Excuse me - is this a council election? Are we being asked to vote for the party who are busy ruining local libraries and whose legacy looks like a Nu Town Hall massively overspent and accompanied by loads of unaffordable luxury flats.

I cannot believe Helen Hayes wrote this letter. And she should be ashamed of allowing it to go out in her name.


----------



## Gramsci (Sep 11, 2018)

CH1 said:


> I received this rather novel personally addressed letter from Helen Hayes today (as presumably has every elector in Coldharbour Ward).
> 
> Apparently neither the Greens nor the Lib Dems raised a finger against Brexit in 2016 she says, so please vote for Scarlett as the only candidate capable of sending a strong message to the government in favour of a soft Brexit.
> 
> ...



I agree. What the fuck is the point of this letter. Its annoying to say the least.

The main opposition are Greens and LibDems. Both of whom are Remain.

Greens official policy is for another referendum on the deal. So if one wants to use vote to send message on Brexit better to vote Green.

Greens For Europe - Our Priorities | The Green Party

Im totally bemused by Helen Hayes letter.

What it does show is that a minor by election in a borough with rock solid Labour majority is putting the shits up Lambeth Labour.


----------



## BusLanes (Sep 11, 2018)

Oh they did this last time as well in the wards targetted by Libs and Green (not certain about all the Green wards).
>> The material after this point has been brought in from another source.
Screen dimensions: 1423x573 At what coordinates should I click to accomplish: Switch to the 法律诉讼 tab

It's a defensive thing as far as I can tell and probably not a bad one.


----------



## BusLanes (Sep 11, 2018)

If you subscribe to the theory that sending loads of literature or social media guff then eventually one may get through to a resident. I think now, if I don't live in the place voting, I actually enjoy the literature/videos more than anything else. I just live over the border so don't see most of them but I've liked the Green and Lib Dems quite a lot. The white cover/single line of text Green one was quite powerful as is the orange Demand Better Lib Dem one


----------



## CH1 (Sep 13, 2018)

Rather disappointing result


----------



## editor (Sep 14, 2018)

CH1 said:


> Rather disappointing result



It was a pretty good showing by Groce but it's going to be yet more Blairite Labour. 

Oh, and UKIP: LOL.


----------



## Ms T (Sep 14, 2018)

Rubbish turnout - looks like barely 2000 people bothered to vote.


----------



## Tricky Skills (Sep 14, 2018)

A turnout of 24.87%.

The Greens took their share of the vote up 12%, with the winning Progress vote up 2% compared to May.


----------



## Tricky Skills (Sep 14, 2018)

Here's the Buzz piece.


----------



## CH1 (Sep 14, 2018)

Ms T said:


> Rubbish turnout - looks like barely 2000 people bothered to vote.
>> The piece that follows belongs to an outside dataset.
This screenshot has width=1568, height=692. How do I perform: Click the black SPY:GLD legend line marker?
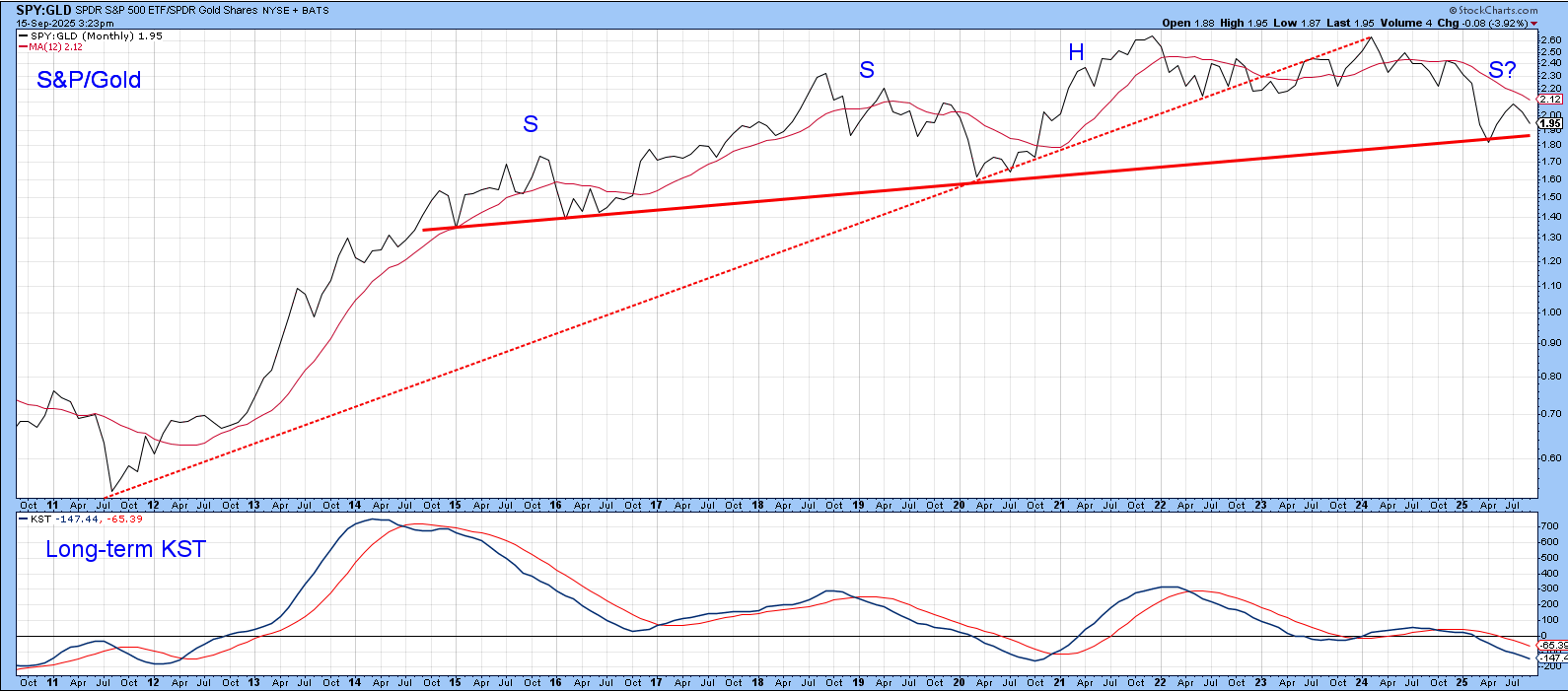(x=23, y=36)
24.8% is quite a good turnout for this ward in a by-election.
What was very surprising was the number of Councillors on the knocker canvassing and on polling day.
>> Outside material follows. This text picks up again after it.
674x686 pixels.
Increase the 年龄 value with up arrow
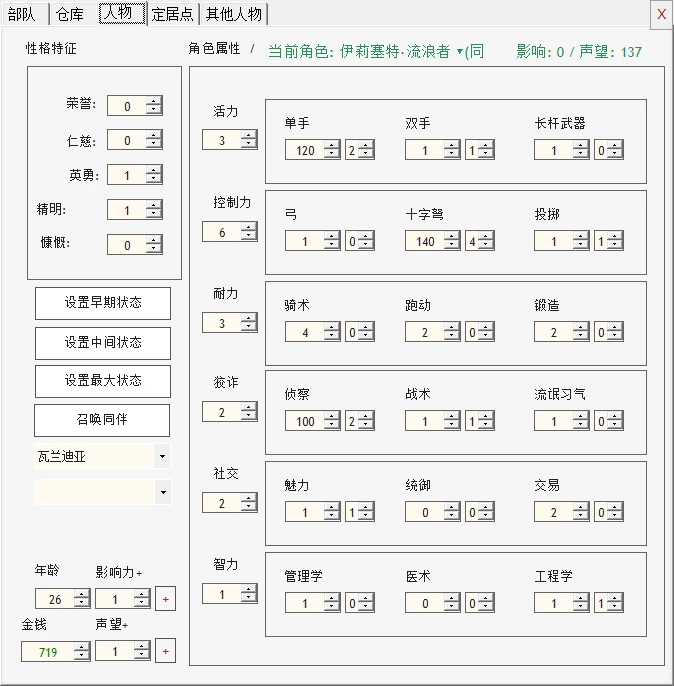tap(82, 595)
The ruling cabal is very committed to survival - but it was pointed out to me by a Momentum person yesterday that Labour were probably very short of ordinary footsoldiers locally in Coldharbour Ward due to the purging of Cllr Rachel Heywood.


----------



## CH1 (Sep 14, 2018)

Tricky Skills said:


> A turnout of 24.87%.
> The Greens took their share of the vote up 12%, with the winning Progress vote up 2% compared to May.


Subjectively I would suggest that the area with highest Green support was actually where newly elected Cllr Scarlett and the late Cllr Parr lived (that is the area of residential streets between Railton Road and Effra Road).

Can't see the Green Party making a lot of headway in areas like the Loughborough Estates unless regeneration issues came on the agenda like Cressingham Gardens or Central Hill.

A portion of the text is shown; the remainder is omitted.